Unsere Sammeltruppe:  v.l.n.r.  

 M. Kawczynski, J. Stock, T. Fischer, R. Berthold, K. Wirthgen, R. Wagner, A. Hamann

 
Mit drei läppischen Mülltüten war einfach nichts auszurichten gegen ausgewachsene Staubsauger, hundeschwere Akkus und elende Tierkadaver. Lediglich etwas vom handlichen Unrat sammelten die Jungs noch ein.
Dann hieß es "Aufsitzen"!
Jugendfeuerwehrwart Thomas Paul hielt die Aktion trotz der Ernüchterung für gelungen. Es war auch nicht die erste dieser Art.

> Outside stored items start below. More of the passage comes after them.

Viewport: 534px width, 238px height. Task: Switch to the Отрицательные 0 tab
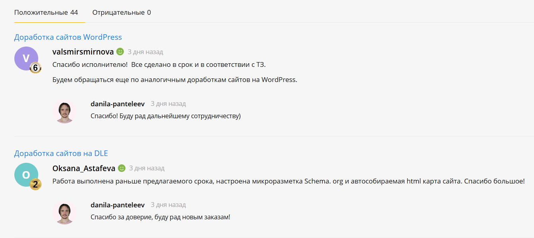[x=121, y=12]
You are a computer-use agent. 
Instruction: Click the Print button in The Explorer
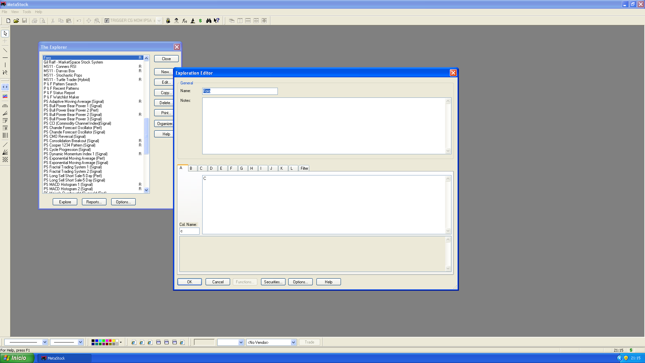click(x=166, y=113)
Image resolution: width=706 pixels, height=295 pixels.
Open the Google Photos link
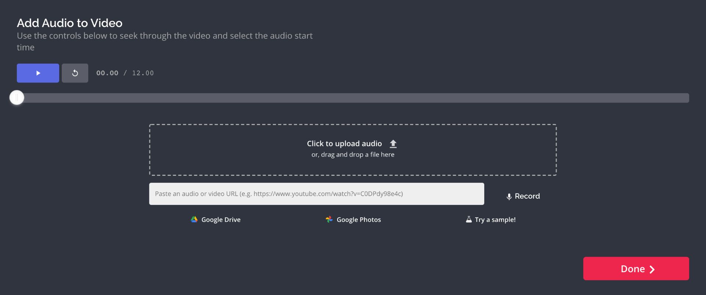pos(359,220)
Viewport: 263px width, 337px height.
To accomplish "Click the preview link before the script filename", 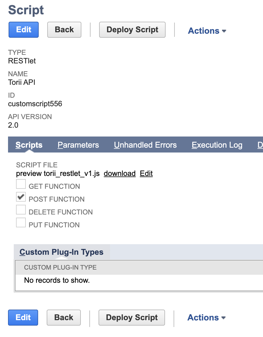I will click(25, 173).
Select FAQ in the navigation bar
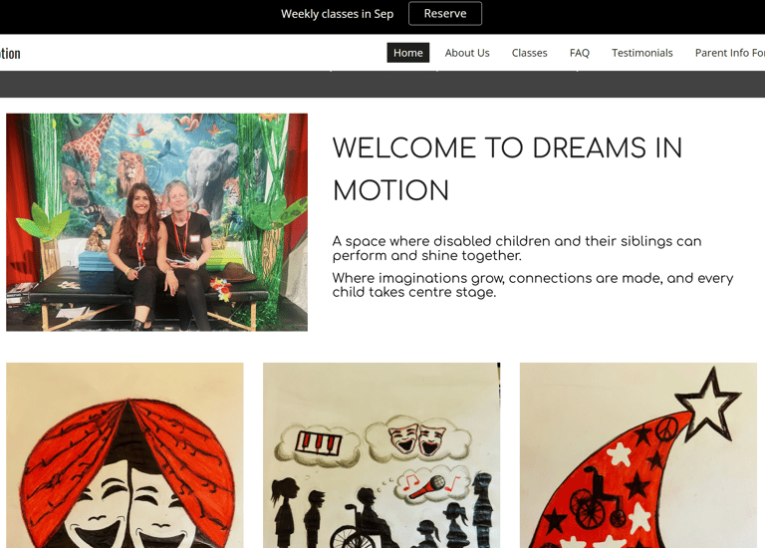Viewport: 765px width, 548px height. tap(579, 53)
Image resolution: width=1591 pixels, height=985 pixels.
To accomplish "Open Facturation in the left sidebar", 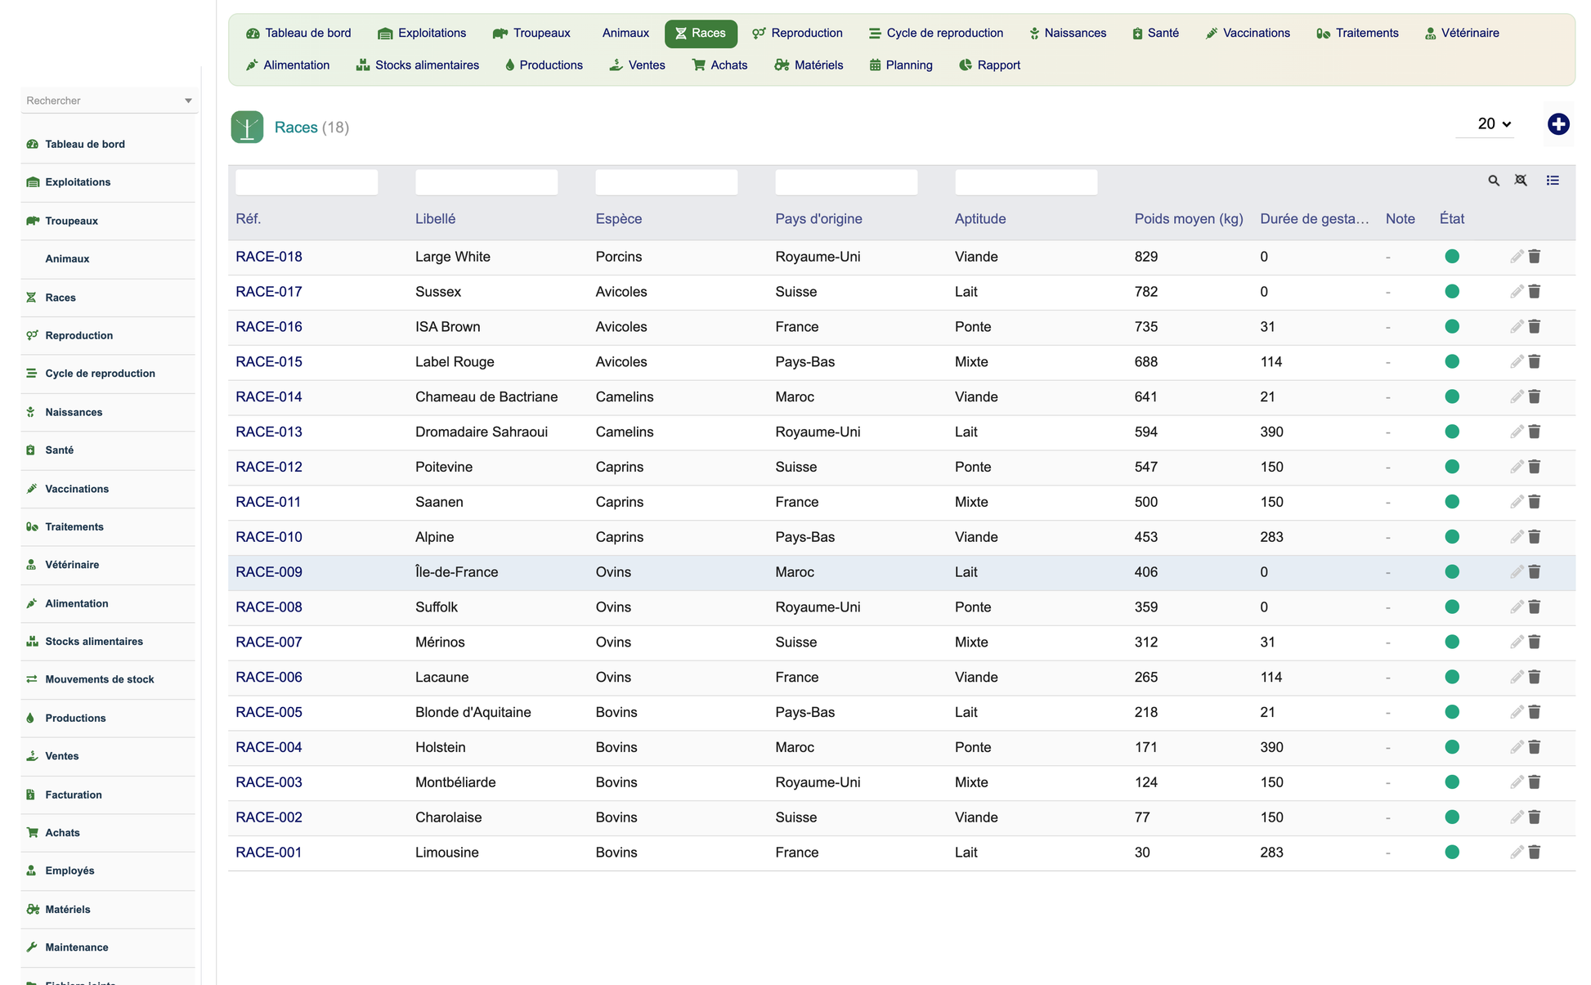I will click(74, 795).
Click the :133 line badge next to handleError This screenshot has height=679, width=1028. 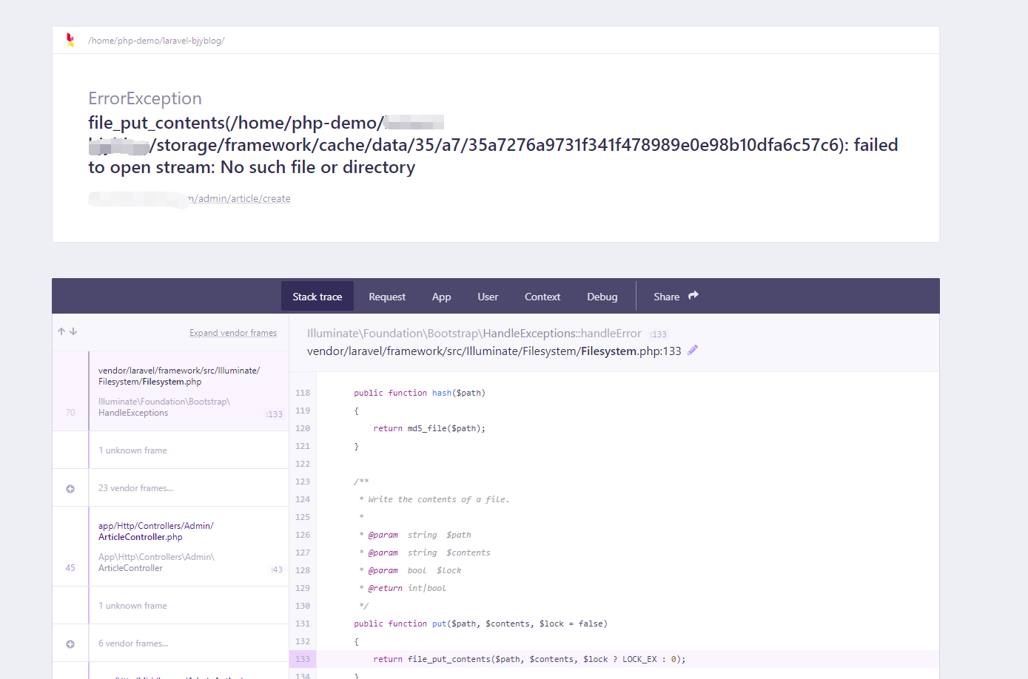(x=657, y=334)
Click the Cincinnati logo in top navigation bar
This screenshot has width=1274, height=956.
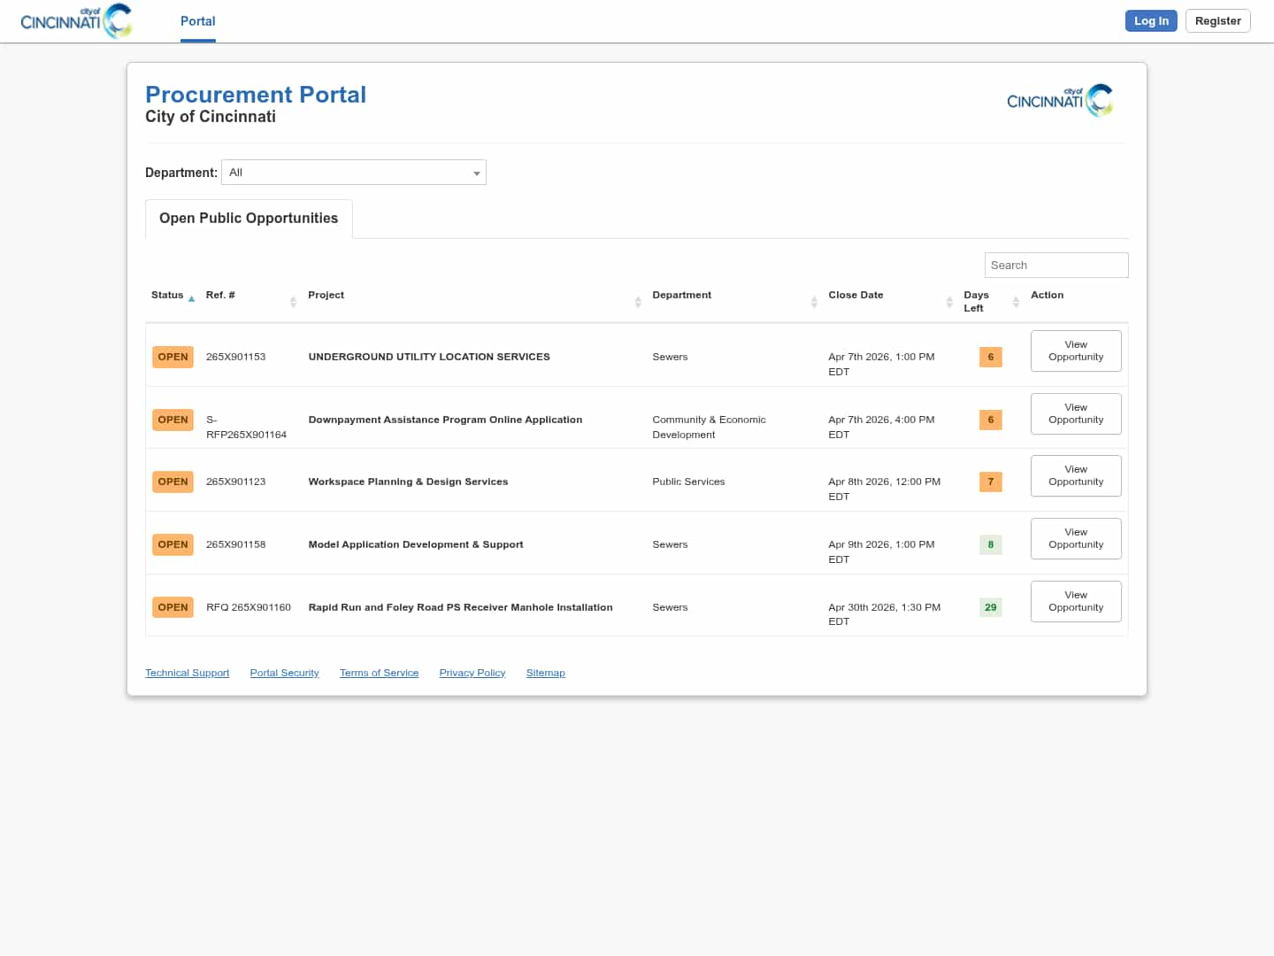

Ökologische Bildung ist fester Bestandteil der Ausbildung in der Jugendfeuerwehr von Oelsa: "Aufgabe der Feuerwehr ist es auch, Gefahren für die Umwelt abzuwehren", sagt Paul. "Bei solchen Einsätzen lernen die Jugendlichen, Verantwortung für die Natur zu übernehmen." Außerdem, so Paul weiter, habe man in der Öffentlichkeit Präsenz gezeigt. "Ich glaube, dass war eine gute Werbung für die Feuerwehr."
 
 

Auf dem Rückmarsch stoppte man noch bei der Hamburger-Braterei in Bannewitz. Auch dort verließ die Meute nach dem opulenten Mal das Terrain sauber, die Unmengen von Pappschachteln flogen in den  Müllschlucker, auf dessen Klappe groß "Danke" steht. Das hatten sich die Jungs an diesem Tag auch redlich verdient.